Leveraging Predictive Equivalence in Decision Trees
Hayden McTavish, Zachery Boner, Jon Donnelly, Margo Seltzer, Cynthia Rudin
TL;DR
This paper tackles predictive equivalence in decision trees, where multiple trees encode the same boundary but differ in evaluation order. It introduces a minimal Disjunctive Normal Form representation $\mathcal{T}_{DNF}$, built via a modified Quine–McCluskey procedure and complemented by the Blake canonical form to capture all minimal sufficient conditions, providing a faithful, complete, and succinct global description of a tree's predictions. By applying this representation, the authors demonstrate robust handling of test-time missing data, stabilize variable importance measures across Rashomon sets, and develop a Q-learning approach to minimize the cost of evaluating trees without altering the decision boundary.
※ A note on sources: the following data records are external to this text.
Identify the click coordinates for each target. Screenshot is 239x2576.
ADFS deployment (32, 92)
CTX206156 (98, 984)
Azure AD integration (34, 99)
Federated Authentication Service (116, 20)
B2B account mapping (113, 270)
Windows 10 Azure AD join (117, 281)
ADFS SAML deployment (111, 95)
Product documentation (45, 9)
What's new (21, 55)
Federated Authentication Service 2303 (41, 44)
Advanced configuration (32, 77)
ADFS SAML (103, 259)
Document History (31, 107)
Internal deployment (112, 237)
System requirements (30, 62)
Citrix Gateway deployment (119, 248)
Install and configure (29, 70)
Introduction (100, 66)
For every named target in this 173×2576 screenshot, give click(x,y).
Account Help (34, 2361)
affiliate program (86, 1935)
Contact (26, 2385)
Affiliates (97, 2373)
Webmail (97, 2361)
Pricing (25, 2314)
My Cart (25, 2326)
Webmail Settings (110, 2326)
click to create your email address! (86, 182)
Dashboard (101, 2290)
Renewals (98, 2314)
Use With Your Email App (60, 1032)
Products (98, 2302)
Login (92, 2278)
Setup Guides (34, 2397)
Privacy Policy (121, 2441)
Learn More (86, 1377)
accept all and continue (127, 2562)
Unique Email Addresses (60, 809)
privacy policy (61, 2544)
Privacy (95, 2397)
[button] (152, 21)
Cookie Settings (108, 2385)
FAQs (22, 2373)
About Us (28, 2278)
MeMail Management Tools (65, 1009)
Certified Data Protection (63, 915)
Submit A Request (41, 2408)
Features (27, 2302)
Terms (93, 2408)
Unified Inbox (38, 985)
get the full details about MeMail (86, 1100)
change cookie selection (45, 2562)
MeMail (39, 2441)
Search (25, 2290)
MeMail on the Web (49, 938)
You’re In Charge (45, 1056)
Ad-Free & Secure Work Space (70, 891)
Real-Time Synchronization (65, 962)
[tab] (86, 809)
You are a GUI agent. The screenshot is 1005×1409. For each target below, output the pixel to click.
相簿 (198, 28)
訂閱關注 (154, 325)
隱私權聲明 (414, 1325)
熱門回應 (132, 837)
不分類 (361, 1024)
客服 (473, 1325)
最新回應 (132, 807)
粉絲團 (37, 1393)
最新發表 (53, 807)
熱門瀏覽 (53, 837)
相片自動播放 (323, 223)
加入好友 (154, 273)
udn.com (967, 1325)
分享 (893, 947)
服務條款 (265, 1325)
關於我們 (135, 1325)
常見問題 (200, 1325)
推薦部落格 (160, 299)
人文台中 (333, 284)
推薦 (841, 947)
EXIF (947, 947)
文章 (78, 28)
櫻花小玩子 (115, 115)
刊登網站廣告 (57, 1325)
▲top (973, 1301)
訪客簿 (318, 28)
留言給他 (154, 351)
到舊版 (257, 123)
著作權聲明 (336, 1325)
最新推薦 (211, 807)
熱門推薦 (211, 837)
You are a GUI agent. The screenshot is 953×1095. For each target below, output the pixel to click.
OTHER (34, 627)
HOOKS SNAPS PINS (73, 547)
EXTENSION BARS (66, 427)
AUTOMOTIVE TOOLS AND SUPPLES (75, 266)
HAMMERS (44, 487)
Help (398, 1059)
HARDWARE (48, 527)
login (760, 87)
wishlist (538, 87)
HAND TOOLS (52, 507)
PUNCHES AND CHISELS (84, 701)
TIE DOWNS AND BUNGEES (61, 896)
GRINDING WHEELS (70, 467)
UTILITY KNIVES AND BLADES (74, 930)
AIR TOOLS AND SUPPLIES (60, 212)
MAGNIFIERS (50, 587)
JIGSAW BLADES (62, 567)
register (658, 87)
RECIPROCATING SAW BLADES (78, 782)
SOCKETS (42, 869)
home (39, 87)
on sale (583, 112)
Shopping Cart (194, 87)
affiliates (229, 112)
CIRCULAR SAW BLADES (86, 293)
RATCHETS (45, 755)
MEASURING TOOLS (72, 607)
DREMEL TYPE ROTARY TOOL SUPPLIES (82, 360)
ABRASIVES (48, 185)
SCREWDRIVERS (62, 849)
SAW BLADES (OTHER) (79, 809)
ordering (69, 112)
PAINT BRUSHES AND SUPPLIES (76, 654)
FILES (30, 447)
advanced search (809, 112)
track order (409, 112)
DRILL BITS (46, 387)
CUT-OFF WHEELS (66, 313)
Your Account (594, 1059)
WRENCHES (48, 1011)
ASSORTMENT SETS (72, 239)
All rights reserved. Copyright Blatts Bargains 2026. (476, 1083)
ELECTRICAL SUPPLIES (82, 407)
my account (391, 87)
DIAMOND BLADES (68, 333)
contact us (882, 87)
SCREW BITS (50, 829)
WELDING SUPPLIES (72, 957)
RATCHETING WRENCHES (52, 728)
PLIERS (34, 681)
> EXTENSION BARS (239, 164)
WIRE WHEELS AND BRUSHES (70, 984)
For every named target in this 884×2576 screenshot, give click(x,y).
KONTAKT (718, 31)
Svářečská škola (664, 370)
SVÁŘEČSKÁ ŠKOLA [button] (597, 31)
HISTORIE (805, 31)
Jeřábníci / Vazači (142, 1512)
Empirical results on four binary datasets show that correcting for predictive equivalence reduces bias in RID, enables many predictions without imputation, and achieves cost savings in evaluation, highlighting practical benefits for interpretability and deployment. Collectively, the work offers a principled framework to reason about and leverage predictive equivalence in decision trees, with potential extensions to ensembles and group structures.
Abstract
Decision trees are widely used for interpretable machine learning due to their clearly structured reasoning process. However, this structure belies a challenge we refer to as predictive equivalence: a given tree's decision boundary can be represented by many different decision trees. The presence of models with identical decision boundaries but different evaluation processes makes model selection challenging. The models will have different variable importance and behave differently in the presence of missing values, but most optimization procedures will arbitrarily choose one such model to return. We present a boolean logical representation of decision trees that does not exhibit predictive equivalence and is faithful to the underlying decision boundary. We apply our representation to several downstream machine learning tasks. Using our representation, we show that decision trees are surprisingly robust to test-time missingness of feature values; we address predictive equivalence's impact on quantifying variable importance; and we present an algorithm to optimize the cost of reaching predictions.